Two-Coordinate, Nonlinear Vanadium(II) and Chromium(II) Complexes of the Silylamide Ligand–N(SiMePh2)2: Characterization and Confirmation of Orbitally Quenched Magnetic Moments in Complexes with Sub‑d5 Electron Configurations

The two-coordinate metal amide complexes V­{N­(SiMePh2)2}2 (1) and Cr­{N­(SiMe2Ph)2}2 (2) were synthesized by reaction of two equivalents of LiN­(SiMePh2)2 with VI2(THF)4 or CrCl2(THF)2 in n-hexane. Their crystal structures showed that they have bent coordination, N–V–N = 137.0(4)°, N–Cr–N = 139.19(5)°, at the metals.

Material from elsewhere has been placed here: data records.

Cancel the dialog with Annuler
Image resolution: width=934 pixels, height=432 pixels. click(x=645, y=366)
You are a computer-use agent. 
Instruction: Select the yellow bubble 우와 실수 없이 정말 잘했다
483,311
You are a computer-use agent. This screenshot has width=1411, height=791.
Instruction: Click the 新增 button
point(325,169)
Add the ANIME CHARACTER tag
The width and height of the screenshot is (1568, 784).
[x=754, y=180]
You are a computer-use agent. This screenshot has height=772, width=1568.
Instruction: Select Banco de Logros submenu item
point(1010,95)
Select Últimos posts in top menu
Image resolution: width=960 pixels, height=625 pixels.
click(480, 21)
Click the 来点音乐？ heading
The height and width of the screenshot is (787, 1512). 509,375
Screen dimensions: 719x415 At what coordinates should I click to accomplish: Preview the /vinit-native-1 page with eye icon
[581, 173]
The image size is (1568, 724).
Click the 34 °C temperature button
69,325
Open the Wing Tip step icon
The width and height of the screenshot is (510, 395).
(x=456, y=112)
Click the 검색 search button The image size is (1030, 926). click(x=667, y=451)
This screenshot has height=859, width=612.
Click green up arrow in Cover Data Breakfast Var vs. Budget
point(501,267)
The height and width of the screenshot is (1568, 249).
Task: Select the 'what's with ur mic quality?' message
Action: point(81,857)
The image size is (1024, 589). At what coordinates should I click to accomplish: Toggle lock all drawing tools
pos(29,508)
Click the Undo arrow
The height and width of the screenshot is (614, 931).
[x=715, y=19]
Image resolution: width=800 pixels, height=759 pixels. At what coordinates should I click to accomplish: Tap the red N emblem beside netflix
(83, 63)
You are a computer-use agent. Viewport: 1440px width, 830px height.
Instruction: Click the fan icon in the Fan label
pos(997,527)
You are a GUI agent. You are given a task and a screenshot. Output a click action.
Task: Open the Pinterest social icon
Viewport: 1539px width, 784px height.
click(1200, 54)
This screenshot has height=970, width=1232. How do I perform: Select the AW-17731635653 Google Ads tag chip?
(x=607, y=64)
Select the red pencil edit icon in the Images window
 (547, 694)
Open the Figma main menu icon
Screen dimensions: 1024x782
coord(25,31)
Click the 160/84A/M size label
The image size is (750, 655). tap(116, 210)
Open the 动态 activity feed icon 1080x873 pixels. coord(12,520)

The vanadium complex (1) displayed no tendency to isomerize as previously observed for some V­(II) amido complexes. Curie fits of SQUID magnetic measurements afforded magnetic moments of 3.36 (1) and 4.68 (2) μB, consistent with high-spin configurations. These values are lower than the spin-only values of 3.88 and 4.90 μB expected for d3 and d4 complexes, suggesting a significant unquenched orbital angular momentum contribution to the overall moment, which is lower as a result of the positive spin–orbit coupling constants.